Start of Passage shown
Tumsa, as the Chairman of Ethiopian Student Union, and his fellow Oromo, the President of the Parliament secretly arranged for the staging of the first ever 'Land to the Tiller' demonstration against the Haile Selassie regime. Tumsa, cognisant of the fact that the Oromo were usurped from their ancestral land by the colonial settlers, is credited for the coining of the slogan 'Land to the Tiller'. The university students not only energized the movement but also raised the famous slogan of 'Land to the Tiller' which became the binding revolutionary slogan for the Ethiopian student movements both at home and abroad. From that day until the unseating of the imperial government, this slogan was never missing from the almost annual event of student anti-government demonstrations (Lata 1999: 191-192). Today, after nearly a half-century, the new generation of Oromo students are rallying under the slogan 'the matter of land is the matter of life' in their resistance against farm-land grabbing.

====Organizer====

Tumsa viewed the Oromo cause as a colonial issue and organized the Oromo into a distinct political force. He worked to connect Oromo individuals from various regions and backgrounds. Within the Addis Ababa-based underground movement, Tumsa and Rev. Gudina Tumsa coordinated ongoing resistance activities .

====Ideologue and Founder of the Oromo Liberation Front====

Tumsa was instrumental in the formation of the Oromo Liberation Front. It was he who organized a secret conference in Addis Ababa in December 1973. Among the participants, Hussein Sura (Sheik Hussen), the leader of Beirut-based organization, Elemo Qilixxu, the leader of Aden-based Oromo National Liberation, and Baker Yusuf, came from the Middle East. Several individuals from different regions of Oromia also participated in that conference, out of which the OLF was formed in early 1974. According to Olana Zoga, the author of History of Macha and Tulama Association, under the leadership of Tumsa, underground
members of the Association which gave rise to the OLF took advantage of the February 1974 Revolution and contributed to the overthrow of Haile Sellassie's regime in four ways:

First, its members effectively used the limited freedom of the press, which flourished in Ethiopia from March to June 1974 for the purpose of exposing Oromo colonial experience.
End of Passage shown
#### What this exercise asks:
[1] From the passage about Tumsa, list the participants in the December 1973 Addis Ababa conference who came from the Middle East.
[2] Condense the paragraph in the Tumsa passage that begins "Tumsa, as the Chairman" into a short bulleted list that keeps its main facts.
Start of Entries provided
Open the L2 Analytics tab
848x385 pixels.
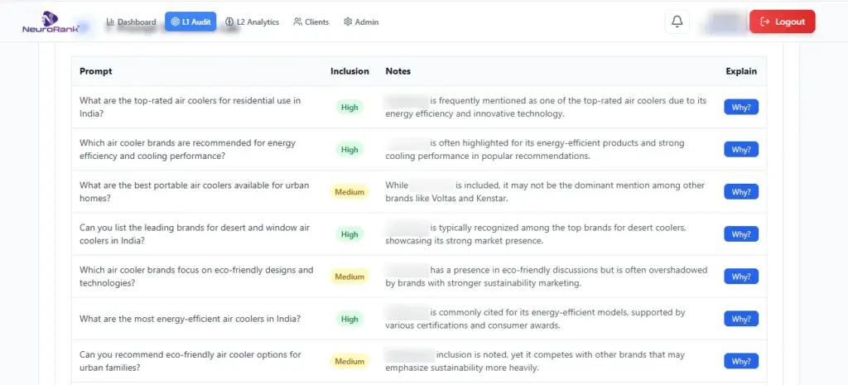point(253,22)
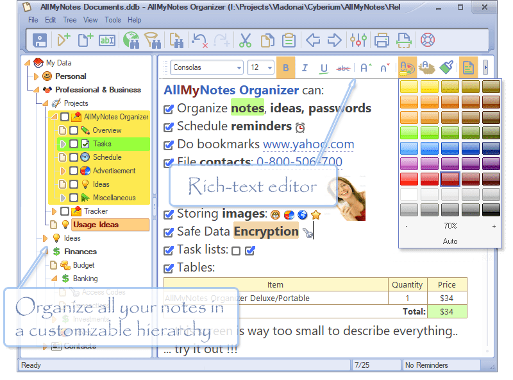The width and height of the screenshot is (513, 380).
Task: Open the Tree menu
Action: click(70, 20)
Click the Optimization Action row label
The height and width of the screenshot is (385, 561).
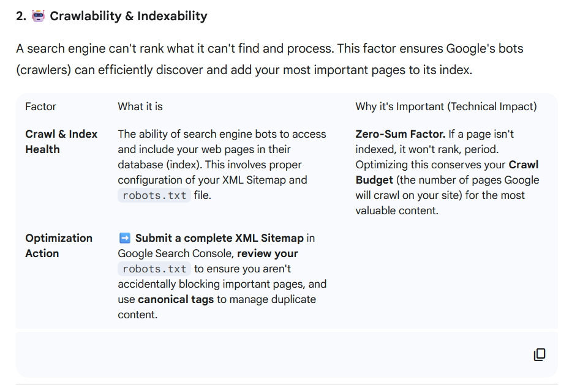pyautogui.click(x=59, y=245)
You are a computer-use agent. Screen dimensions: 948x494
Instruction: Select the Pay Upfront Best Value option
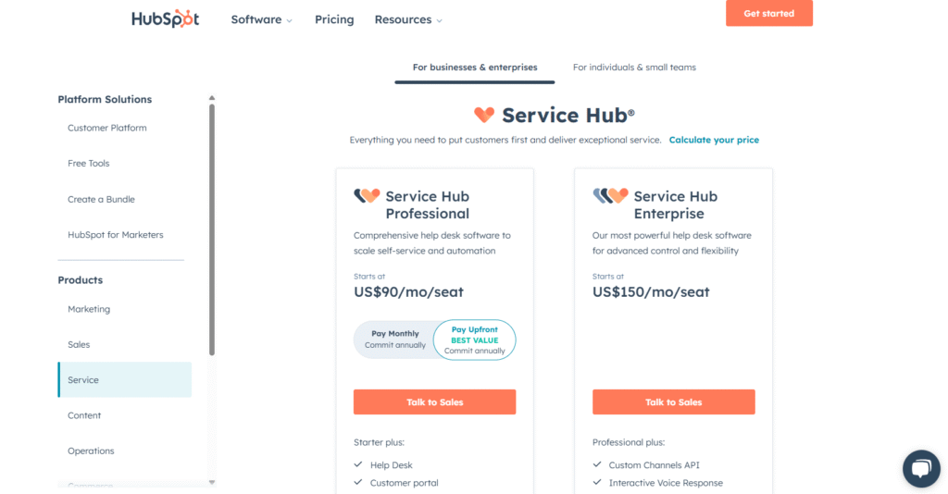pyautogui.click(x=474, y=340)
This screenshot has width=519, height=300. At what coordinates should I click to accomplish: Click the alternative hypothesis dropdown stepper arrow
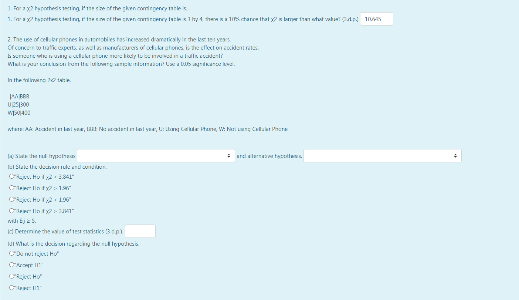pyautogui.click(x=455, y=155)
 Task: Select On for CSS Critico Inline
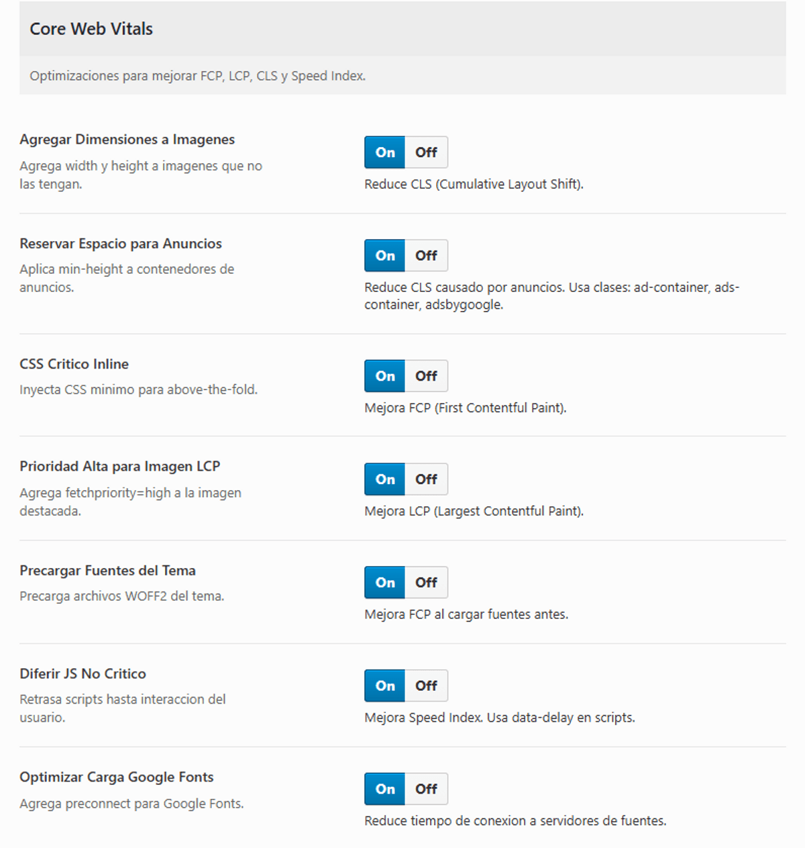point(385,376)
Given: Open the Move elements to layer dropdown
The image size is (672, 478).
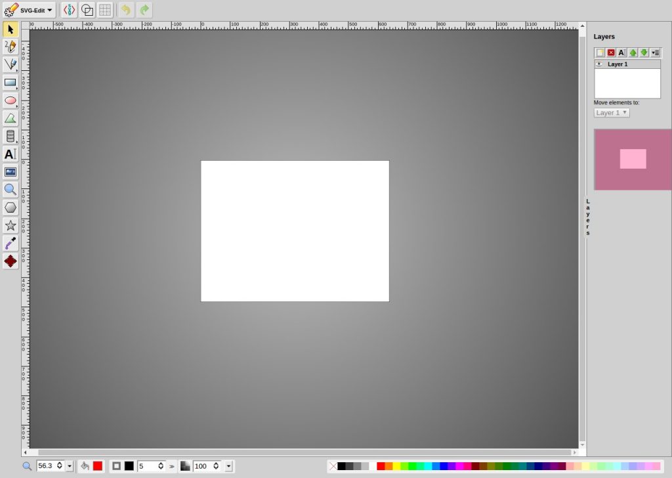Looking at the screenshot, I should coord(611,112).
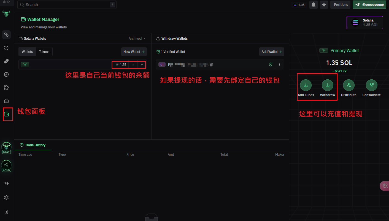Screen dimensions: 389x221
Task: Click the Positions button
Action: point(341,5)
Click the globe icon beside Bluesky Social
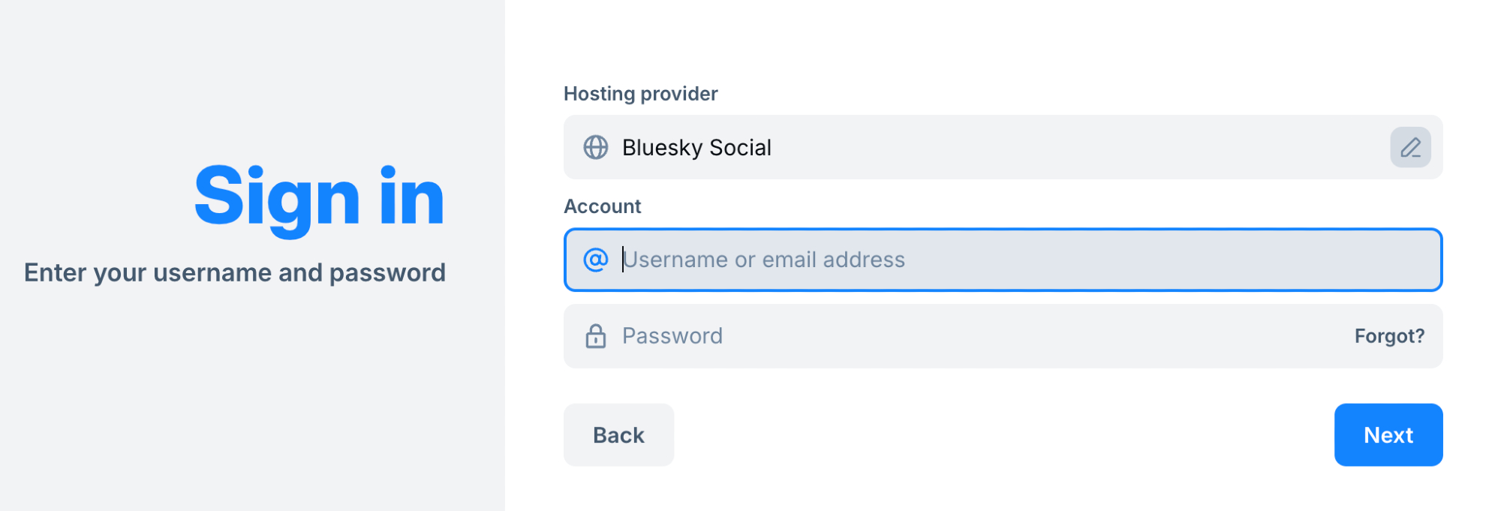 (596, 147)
End of Entries provided
Start of Entries provided
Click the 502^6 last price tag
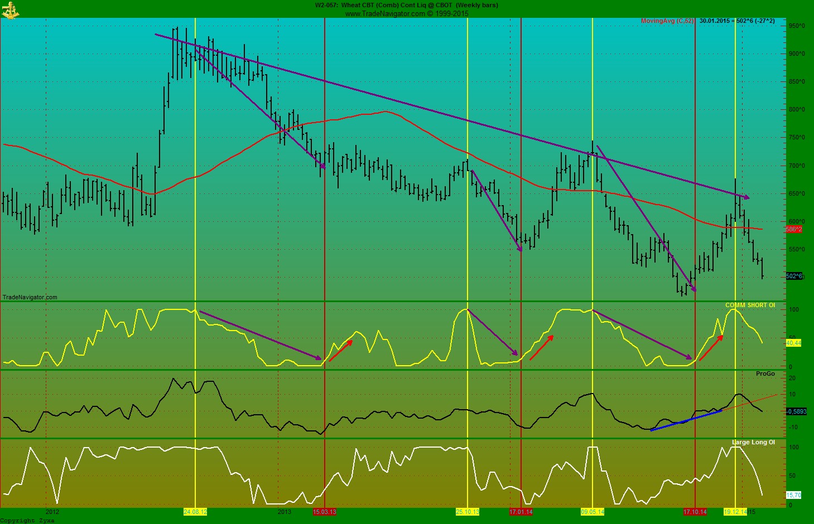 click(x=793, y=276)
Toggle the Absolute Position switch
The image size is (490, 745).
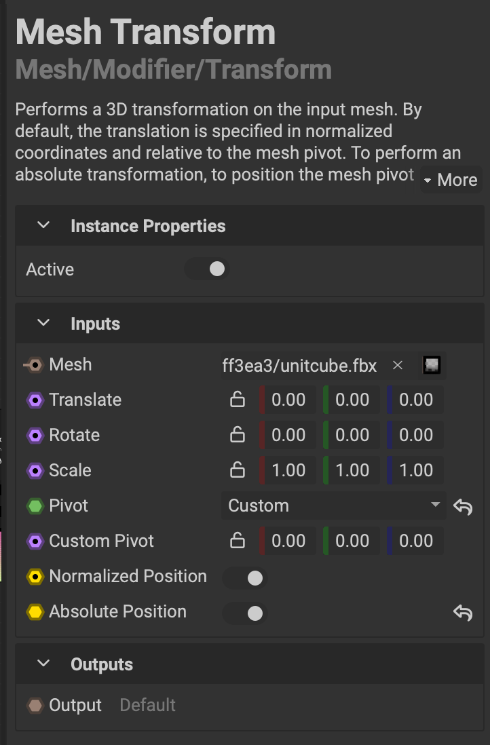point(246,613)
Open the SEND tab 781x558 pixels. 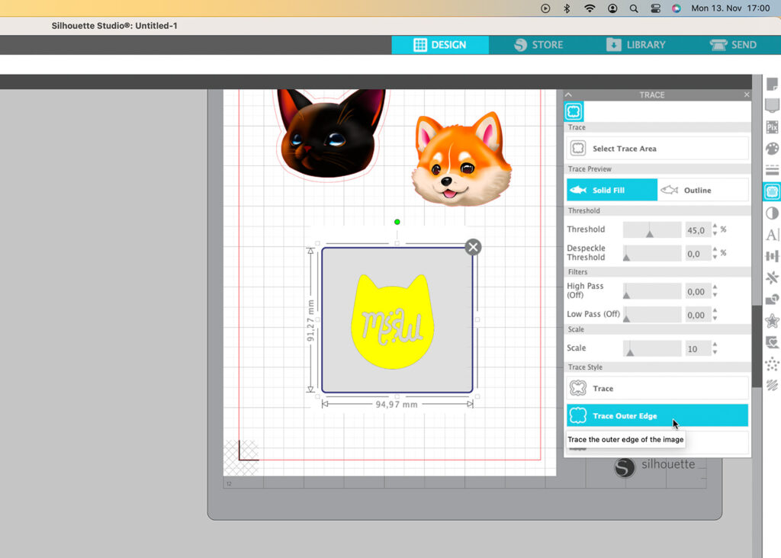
End of Entries provided
Start of Entries provided
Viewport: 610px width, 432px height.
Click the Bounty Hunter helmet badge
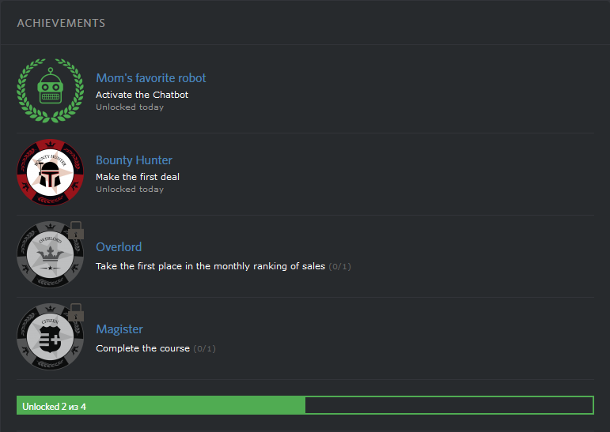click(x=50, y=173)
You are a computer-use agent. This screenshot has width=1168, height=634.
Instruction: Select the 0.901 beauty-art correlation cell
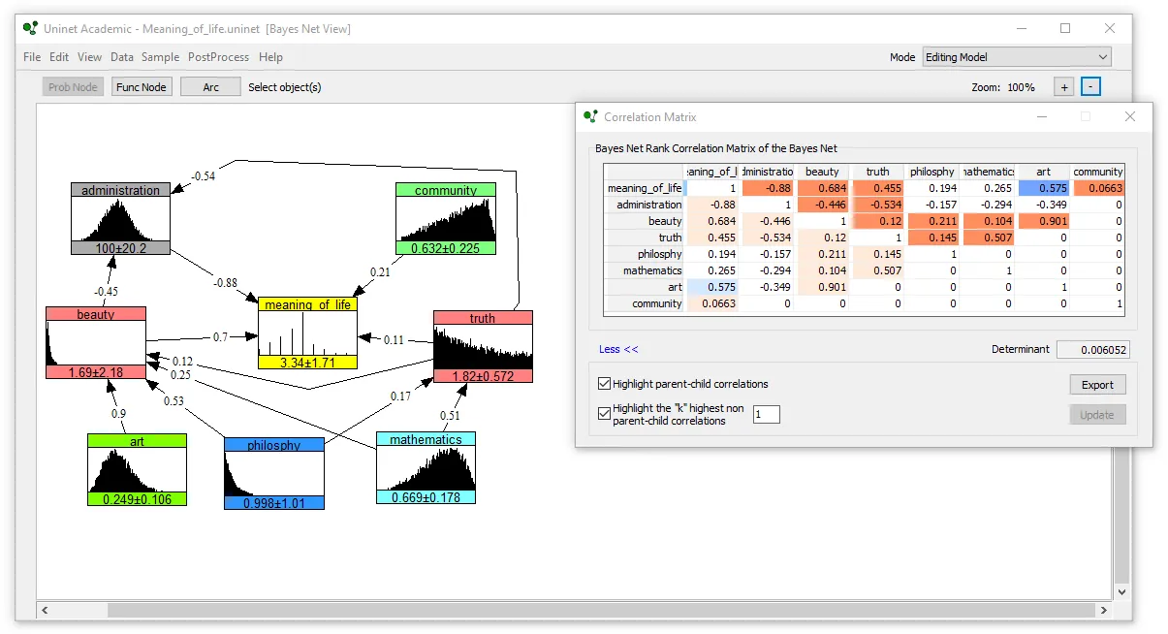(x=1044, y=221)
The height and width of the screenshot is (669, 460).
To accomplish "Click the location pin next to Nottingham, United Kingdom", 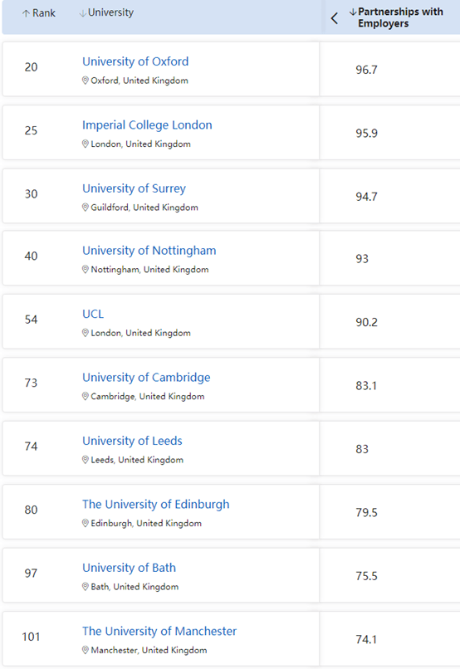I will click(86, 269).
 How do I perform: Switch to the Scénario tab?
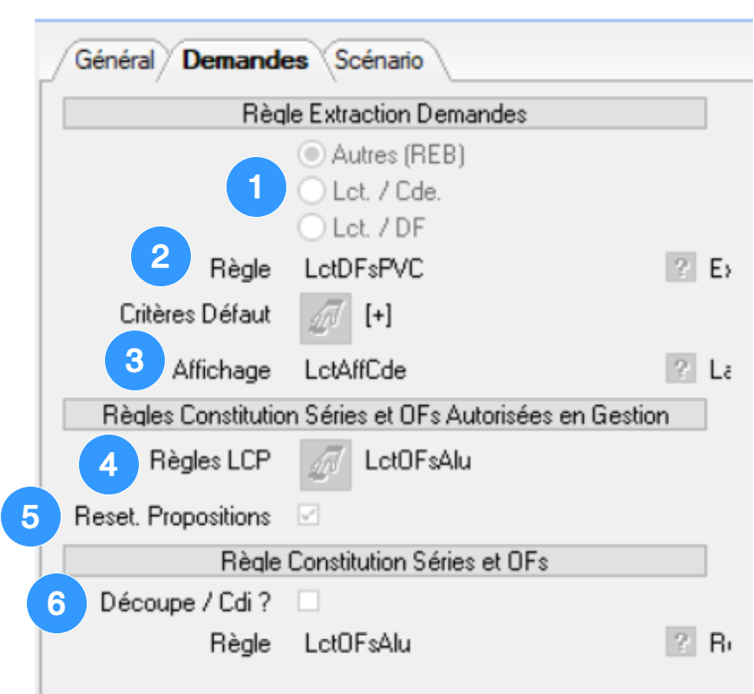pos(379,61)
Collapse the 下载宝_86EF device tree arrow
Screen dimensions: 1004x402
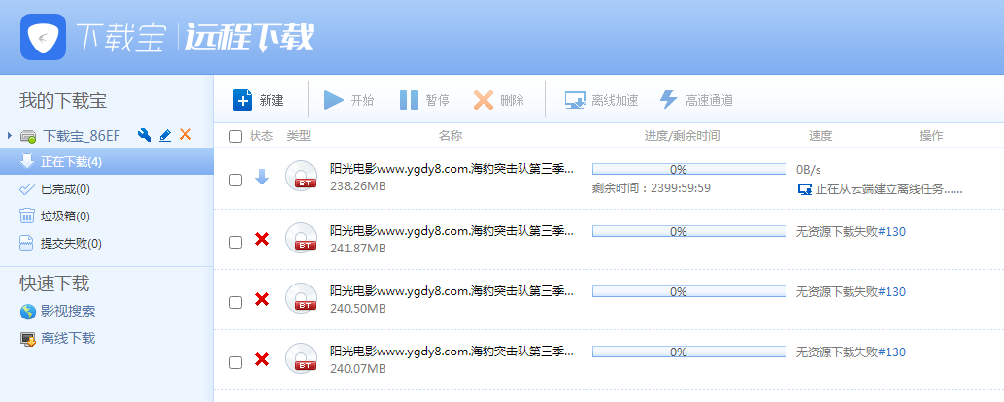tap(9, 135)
End of Entries provided
#### Responses to the tasks:
[1]
- Hussein Sura (Sheik Hussen), leader of the Beirut-based organization
- Elemo Qilixxu, leader of the Aden-based Oromo National Liberation
- Baker Yusuf

[2]
- As Chairman of the Ethiopian Student Union, Tumsa and a fellow Oromo, the President of the Parliament, secretly arranged the first 'Land to the Tiller' demonstration against the Haile Selassie regime.
- Aware that colonial settlers had taken the Oromo's ancestral land, Tumsa is credited with coining the slogan 'Land to the Tiller'.
- University students energized the movement, and the slogan became the binding revolutionary slogan of Ethiopian student movements at home and abroad.
- The slogan appeared at the almost annual student anti-government demonstrations until the imperial government was unseated (Lata 1999: 191-192).
- Nearly half a century later, a new generation of Oromo students resists farm-land grabbing under the slogan 'the matter of land is the matter of life'.